[Work to be completed]
Copy the material below exactly, but only from the line with "You are a computer-use agent. Screen" onward, the final line included.

[Entries shown]
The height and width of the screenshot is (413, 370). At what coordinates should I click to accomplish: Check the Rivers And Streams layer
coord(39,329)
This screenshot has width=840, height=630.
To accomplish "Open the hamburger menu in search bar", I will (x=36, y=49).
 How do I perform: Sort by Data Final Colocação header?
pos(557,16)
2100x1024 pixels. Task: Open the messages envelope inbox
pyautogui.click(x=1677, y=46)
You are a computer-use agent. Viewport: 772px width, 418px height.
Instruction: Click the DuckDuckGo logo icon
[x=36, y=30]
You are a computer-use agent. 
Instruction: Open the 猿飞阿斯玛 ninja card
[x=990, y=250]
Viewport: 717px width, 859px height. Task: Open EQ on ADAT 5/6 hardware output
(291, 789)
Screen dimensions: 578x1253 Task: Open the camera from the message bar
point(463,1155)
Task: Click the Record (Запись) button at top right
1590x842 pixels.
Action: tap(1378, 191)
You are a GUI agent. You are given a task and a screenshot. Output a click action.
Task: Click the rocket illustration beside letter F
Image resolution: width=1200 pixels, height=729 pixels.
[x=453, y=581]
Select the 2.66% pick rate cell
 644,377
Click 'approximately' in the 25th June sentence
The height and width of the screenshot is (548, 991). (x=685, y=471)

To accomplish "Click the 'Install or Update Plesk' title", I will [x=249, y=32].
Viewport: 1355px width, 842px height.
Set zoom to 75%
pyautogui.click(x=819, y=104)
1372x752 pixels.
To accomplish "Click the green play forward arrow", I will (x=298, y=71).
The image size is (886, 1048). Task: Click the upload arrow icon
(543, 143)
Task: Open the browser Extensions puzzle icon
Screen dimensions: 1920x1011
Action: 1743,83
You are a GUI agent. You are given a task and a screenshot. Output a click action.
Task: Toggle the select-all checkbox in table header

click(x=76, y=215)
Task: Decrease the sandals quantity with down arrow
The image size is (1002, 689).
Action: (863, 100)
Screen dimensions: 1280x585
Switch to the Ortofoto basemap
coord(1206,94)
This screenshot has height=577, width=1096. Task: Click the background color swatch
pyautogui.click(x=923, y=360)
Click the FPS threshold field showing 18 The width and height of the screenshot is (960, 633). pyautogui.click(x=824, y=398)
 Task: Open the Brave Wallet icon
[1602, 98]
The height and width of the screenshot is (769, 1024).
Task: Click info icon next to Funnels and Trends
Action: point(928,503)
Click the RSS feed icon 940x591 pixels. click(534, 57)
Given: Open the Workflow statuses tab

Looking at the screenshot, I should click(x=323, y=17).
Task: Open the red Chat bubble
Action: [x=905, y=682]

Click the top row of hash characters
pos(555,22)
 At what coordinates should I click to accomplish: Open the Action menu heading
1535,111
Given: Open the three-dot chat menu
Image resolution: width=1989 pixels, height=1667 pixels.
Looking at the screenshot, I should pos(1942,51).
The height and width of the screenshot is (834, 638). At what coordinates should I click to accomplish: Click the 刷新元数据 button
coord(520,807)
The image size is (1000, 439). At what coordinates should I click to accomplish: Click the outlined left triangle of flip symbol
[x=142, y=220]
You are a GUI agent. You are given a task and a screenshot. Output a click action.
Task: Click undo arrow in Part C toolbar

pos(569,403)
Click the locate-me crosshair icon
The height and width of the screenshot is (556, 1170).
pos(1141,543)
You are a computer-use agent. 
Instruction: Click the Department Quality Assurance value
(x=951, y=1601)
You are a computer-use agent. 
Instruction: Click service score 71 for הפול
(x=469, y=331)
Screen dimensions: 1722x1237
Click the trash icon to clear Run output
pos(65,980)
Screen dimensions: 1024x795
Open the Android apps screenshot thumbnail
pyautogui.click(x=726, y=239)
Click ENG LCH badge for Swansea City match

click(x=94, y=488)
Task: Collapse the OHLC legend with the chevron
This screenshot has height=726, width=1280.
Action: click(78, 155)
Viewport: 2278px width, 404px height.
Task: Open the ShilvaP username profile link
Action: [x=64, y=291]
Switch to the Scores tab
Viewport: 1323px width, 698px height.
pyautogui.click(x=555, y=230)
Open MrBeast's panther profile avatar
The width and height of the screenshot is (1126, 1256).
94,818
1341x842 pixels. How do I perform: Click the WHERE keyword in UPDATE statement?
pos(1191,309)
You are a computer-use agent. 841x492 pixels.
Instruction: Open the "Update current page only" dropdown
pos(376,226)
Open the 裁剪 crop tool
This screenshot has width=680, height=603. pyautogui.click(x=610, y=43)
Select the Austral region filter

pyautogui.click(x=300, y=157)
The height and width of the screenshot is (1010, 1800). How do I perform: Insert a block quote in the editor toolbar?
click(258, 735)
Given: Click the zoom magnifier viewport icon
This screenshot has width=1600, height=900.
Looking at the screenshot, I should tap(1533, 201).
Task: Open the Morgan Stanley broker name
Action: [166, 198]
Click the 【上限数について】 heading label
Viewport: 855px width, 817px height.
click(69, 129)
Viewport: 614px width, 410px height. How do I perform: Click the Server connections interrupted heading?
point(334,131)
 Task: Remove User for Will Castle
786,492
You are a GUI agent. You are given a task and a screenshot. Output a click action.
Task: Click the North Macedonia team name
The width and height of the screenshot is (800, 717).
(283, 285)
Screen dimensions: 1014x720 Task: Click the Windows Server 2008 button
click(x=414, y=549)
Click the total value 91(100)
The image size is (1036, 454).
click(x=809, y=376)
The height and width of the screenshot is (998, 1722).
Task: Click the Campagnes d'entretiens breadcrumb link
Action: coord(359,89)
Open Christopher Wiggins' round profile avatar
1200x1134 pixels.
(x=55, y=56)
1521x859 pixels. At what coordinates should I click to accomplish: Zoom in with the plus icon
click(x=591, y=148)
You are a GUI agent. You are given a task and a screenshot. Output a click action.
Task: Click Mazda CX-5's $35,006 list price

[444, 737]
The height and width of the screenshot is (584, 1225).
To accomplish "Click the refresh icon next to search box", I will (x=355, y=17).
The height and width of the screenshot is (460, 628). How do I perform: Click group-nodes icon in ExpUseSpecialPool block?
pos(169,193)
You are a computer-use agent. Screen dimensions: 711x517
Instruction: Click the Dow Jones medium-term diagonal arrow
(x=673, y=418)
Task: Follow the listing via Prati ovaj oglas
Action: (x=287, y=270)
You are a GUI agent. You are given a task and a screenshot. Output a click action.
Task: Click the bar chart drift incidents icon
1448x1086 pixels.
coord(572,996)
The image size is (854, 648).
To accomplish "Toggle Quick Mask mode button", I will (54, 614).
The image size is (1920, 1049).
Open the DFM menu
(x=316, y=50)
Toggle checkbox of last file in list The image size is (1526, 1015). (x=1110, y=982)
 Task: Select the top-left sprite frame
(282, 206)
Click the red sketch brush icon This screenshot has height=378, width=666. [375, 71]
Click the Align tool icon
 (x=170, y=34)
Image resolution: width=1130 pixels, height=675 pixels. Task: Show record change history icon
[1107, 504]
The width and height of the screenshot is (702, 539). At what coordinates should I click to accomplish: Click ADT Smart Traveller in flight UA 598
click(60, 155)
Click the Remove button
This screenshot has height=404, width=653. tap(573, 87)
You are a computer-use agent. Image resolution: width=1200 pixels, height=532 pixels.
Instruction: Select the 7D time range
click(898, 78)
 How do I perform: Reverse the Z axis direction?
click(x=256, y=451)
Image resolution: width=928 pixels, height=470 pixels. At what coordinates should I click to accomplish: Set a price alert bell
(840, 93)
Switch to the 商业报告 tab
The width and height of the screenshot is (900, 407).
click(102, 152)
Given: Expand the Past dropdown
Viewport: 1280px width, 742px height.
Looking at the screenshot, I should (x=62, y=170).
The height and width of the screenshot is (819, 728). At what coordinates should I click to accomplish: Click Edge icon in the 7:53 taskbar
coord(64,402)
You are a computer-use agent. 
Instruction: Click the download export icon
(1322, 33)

[Answer space]
You are a computer-use agent. Screen dimensions: 711x517
Instruction: Click the Dow Jones medium-term diagonal arrow
(x=673, y=418)
Task: Follow the listing via Prati ovaj oglas
Action: (x=287, y=270)
You are a GUI agent. You are given a task and a screenshot. Output a click action.
Task: Click the bar chart drift incidents icon
1448x1086 pixels.
coord(572,996)
The image size is (854, 648).
To accomplish "Toggle Quick Mask mode button", I will (54, 614).
The image size is (1920, 1049).
Open the DFM menu
(x=316, y=50)
Toggle checkbox of last file in list The image size is (1526, 1015). (x=1110, y=982)
 Task: Select the top-left sprite frame
(282, 206)
Click the red sketch brush icon This screenshot has height=378, width=666. [375, 71]
Click the Align tool icon
 (x=170, y=34)
Image resolution: width=1130 pixels, height=675 pixels. Task: Show record change history icon
[1107, 504]
The width and height of the screenshot is (702, 539). At what coordinates should I click to accomplish: Click ADT Smart Traveller in flight UA 598
click(60, 155)
Click the Remove button
This screenshot has height=404, width=653. tap(573, 87)
You are a computer-use agent. Image resolution: width=1200 pixels, height=532 pixels.
Instruction: Select the 7D time range
click(898, 78)
 How do I perform: Reverse the Z axis direction?
click(x=256, y=451)
Image resolution: width=928 pixels, height=470 pixels. At what coordinates should I click to accomplish: Set a price alert bell
(840, 93)
Switch to the 商业报告 tab
The width and height of the screenshot is (900, 407).
click(102, 152)
Given: Expand the Past dropdown
Viewport: 1280px width, 742px height.
Looking at the screenshot, I should (x=62, y=170).
The height and width of the screenshot is (819, 728). At what coordinates should I click to accomplish: Click Edge icon in the 7:53 taskbar
coord(64,402)
You are a computer-use agent. 
Instruction: Click the download export icon
(1322, 33)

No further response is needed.